Suman Sridhar  is a singer, songwriter, and actor. Sridhar works in music, performance art, theatre and film. She co-produced and acted in her debut feature film Ajeeb Aashiq/Strange Love by filmmaker Natasha Mendonca which premiered at the International Film Festival Rotterdam, 2016 and received the Bright Future Award nomination  and the jury prize at the Lesbisch Schwule Filmtage Hamburg International Queer Film Festival. Suman is trained in Bharat Natyam classical dance and Indian Classical music and studied Western Classical Music, Women's & Gender Studies and Visual Arts from Mason Gross Rutgers University, USA. Suman has sung chart topping Bollywood film songs. Her performances include venues like National Centre for the Performing Arts (India), Southbank Centre (UK), BBC- World Service (UK), MTV India, Sound Trek (Fox Traveller India), NH7 Weekender (India), Radio Mirchi Music Awards (India), Mijwan Fashion Show (India), Jazzmandu (Nepal), Galle Literary Festival (Sri Lanka), The Quarter: Royal Opera House (India), The Great Escape Festival (UK), One Billion Rising (India) etc.

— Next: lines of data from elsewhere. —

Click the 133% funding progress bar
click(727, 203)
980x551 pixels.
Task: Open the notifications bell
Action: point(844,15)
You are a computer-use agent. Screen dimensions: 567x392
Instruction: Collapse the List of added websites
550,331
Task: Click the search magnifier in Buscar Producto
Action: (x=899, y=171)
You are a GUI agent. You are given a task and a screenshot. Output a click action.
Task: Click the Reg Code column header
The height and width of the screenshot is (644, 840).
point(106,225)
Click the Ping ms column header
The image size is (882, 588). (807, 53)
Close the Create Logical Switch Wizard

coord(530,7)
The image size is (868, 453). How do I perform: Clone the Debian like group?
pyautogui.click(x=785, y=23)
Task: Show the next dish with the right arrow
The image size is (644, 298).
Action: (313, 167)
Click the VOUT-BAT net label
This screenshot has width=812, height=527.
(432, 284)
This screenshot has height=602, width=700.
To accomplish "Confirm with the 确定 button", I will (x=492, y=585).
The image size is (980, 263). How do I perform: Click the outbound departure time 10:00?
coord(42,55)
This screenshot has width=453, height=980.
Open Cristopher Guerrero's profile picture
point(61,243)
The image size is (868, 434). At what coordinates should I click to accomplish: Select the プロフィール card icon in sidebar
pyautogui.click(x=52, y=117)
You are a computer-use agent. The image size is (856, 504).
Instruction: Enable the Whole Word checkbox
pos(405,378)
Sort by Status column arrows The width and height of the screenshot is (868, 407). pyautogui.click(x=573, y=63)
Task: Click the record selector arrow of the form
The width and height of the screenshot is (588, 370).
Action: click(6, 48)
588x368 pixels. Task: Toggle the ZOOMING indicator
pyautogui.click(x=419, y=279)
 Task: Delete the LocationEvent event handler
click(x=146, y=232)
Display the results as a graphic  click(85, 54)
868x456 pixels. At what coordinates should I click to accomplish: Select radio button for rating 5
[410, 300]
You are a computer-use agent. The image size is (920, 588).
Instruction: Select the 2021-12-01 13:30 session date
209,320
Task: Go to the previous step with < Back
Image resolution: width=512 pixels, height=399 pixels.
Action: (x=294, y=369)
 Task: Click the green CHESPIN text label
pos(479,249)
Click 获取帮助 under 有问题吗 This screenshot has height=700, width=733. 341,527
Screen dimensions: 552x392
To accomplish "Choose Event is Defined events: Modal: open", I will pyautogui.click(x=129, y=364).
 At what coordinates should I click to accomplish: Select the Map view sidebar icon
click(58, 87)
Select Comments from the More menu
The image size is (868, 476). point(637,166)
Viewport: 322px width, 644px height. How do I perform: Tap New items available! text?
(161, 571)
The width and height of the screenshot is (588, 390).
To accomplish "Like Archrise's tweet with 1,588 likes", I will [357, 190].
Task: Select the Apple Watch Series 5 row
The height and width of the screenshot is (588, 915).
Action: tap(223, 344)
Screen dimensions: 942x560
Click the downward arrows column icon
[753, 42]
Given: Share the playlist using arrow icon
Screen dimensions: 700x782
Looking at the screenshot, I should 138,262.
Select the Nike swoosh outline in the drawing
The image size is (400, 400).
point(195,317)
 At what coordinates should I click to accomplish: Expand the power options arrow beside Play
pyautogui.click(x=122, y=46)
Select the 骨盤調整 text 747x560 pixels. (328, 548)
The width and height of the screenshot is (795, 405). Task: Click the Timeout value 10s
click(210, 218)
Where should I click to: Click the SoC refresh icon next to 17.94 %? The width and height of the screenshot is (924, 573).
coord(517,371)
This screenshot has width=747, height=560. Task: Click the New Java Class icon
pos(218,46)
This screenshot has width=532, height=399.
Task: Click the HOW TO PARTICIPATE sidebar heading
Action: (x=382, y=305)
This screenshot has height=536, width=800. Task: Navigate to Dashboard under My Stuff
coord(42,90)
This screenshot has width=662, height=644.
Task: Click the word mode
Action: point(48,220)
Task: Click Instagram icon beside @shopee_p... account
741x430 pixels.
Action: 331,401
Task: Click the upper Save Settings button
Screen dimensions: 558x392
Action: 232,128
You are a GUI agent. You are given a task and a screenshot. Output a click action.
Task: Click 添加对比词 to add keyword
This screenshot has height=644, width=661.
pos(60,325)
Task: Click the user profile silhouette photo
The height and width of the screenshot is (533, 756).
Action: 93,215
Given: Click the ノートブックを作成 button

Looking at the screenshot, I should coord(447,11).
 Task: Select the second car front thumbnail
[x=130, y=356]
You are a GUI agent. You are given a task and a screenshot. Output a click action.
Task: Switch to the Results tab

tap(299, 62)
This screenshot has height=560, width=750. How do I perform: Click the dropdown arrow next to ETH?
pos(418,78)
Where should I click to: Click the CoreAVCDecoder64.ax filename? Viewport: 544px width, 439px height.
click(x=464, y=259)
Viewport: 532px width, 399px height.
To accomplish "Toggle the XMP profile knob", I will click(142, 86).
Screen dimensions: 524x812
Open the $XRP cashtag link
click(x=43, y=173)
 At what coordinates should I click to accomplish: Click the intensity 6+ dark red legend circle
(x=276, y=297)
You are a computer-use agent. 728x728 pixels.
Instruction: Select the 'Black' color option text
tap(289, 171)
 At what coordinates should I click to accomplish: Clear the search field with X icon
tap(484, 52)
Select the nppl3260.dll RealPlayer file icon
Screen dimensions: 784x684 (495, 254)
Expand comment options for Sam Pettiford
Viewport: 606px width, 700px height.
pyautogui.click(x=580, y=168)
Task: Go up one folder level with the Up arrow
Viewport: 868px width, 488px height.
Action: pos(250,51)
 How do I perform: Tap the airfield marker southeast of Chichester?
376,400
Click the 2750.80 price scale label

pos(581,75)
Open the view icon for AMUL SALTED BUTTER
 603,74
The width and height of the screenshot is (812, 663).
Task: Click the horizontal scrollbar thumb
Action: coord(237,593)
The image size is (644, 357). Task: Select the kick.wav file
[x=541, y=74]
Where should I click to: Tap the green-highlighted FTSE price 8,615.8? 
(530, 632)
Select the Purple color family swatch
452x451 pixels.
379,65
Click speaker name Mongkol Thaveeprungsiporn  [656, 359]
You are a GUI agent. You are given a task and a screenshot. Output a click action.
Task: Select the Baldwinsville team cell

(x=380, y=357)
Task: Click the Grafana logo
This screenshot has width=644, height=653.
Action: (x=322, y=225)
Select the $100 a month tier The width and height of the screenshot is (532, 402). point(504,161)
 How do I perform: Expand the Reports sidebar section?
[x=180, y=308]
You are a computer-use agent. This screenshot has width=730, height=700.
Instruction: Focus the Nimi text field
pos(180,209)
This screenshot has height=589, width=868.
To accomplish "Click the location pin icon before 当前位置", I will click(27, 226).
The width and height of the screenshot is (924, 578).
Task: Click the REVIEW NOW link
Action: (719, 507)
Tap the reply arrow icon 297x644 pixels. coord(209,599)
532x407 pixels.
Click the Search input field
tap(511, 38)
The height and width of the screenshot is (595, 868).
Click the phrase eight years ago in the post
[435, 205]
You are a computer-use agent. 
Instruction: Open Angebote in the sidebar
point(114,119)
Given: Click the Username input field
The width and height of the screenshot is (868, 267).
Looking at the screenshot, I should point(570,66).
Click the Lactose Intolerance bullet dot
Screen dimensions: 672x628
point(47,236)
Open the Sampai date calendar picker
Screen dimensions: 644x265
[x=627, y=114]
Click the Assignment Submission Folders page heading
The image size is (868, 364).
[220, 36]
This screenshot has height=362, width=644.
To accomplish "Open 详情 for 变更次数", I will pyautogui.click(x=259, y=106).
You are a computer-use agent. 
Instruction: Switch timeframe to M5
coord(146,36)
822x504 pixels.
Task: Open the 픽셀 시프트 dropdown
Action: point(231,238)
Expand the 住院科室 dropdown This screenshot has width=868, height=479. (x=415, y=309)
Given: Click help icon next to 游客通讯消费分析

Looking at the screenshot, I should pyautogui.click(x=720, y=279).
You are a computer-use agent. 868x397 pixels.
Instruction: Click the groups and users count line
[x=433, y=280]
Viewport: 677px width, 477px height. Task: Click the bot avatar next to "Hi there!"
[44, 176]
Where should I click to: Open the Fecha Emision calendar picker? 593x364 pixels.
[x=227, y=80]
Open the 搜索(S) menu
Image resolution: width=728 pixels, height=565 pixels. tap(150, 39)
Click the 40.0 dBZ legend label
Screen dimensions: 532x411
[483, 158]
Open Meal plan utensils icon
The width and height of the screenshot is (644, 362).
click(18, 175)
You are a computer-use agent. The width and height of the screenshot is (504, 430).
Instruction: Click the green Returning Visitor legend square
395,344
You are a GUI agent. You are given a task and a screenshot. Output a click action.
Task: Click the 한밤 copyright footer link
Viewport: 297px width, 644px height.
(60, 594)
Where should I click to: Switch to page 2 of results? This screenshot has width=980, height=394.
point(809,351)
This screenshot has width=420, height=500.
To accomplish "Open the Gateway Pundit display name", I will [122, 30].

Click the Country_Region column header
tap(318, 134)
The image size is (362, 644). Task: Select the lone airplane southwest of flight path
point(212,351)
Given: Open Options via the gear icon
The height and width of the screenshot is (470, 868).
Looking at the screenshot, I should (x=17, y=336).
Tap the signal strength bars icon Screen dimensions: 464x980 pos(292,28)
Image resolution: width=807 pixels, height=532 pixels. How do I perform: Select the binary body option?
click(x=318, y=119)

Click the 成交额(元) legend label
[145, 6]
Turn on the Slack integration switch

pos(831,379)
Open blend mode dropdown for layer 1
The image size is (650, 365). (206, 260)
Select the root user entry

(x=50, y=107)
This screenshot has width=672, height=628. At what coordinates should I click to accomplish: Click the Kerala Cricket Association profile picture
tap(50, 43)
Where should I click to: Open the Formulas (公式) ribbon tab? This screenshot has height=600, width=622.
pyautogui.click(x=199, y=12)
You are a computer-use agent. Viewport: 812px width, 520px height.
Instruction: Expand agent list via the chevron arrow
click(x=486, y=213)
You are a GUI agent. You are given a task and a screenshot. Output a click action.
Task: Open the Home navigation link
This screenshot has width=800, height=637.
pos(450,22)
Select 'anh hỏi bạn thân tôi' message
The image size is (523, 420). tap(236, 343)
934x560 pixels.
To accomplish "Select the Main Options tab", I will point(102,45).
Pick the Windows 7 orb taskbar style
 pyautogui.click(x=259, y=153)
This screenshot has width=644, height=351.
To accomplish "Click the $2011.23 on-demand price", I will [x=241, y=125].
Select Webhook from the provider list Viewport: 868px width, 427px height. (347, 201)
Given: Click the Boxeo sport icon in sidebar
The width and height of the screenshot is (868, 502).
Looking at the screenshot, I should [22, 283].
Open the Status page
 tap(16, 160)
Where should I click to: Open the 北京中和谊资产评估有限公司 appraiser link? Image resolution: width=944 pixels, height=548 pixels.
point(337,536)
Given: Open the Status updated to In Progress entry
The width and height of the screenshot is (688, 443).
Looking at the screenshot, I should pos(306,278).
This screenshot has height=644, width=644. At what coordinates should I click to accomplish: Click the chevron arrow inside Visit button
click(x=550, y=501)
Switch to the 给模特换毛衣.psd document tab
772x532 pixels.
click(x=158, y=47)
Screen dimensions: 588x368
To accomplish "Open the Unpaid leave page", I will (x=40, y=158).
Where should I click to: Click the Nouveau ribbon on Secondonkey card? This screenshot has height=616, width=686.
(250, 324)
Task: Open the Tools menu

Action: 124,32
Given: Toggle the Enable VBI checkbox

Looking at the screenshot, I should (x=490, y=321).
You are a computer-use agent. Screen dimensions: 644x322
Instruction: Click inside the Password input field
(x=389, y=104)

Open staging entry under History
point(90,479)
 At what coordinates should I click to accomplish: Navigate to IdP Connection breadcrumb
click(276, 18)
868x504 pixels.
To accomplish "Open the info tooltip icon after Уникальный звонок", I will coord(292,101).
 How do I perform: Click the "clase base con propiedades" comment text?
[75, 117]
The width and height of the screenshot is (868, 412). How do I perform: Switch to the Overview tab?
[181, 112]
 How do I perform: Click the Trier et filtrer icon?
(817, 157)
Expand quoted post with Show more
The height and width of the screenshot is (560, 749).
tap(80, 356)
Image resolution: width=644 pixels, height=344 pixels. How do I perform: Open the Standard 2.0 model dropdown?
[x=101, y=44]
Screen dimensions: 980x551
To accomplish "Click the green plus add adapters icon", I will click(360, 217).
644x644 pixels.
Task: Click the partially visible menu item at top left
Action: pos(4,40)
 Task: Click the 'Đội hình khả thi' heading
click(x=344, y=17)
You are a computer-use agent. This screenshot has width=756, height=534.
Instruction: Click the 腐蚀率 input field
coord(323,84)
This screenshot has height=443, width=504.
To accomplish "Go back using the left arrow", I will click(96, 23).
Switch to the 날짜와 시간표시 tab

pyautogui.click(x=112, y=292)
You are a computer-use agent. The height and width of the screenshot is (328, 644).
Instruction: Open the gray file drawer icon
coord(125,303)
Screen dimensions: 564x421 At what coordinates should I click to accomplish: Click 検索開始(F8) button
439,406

Her work has been part of art exhibitions such as Transformation 19124 (Philadelphia), Sarai Reader 09 (India), What Happened 2081? (German) and Between the Waves at dOCUMENTA (13) (Germany). Suman has produced, written and performed in original works such as Yoni Ki Baat (South Asian Women's Collective, USA), The Flying Wallas: Opera Noir (Prithvi Theatre Festival, India) Fall In Line and All That Remains is Flight: a conversation between Sappho and Medusa.
Suman is one half of the audio-visual music duo The Black Mamba  which inaugurated the 20th Contemporary Arts Festival, VideoBrasil_Sesc, São Paulo (2017) the Kochi Muziris Biennale, India (2016) and headlined at the Ziro Music festival, India (2016). The Black Mamba's live cinema piece Land of the Breasted Woman won a Sesc_Videobrasil residency prize at the Wexner Center for the Arts (USA) and had a screening at the 11th Berlin Biennale for Contemporary Art.

Career 

In its 2014 listing of "25 Greatest Indian Rock Songs of the last 25 Years", Rolling Stone India featured Punk Bhajan.

Filmography

Awards

References 

Bollywood playback singers
Living people
American women singers of Indian descent
Rutgers University alumni
21st-century Indian singers
Songwriters from New Jersey
21st-century American women singers
21st-century American singers
Year of birth missing (living people)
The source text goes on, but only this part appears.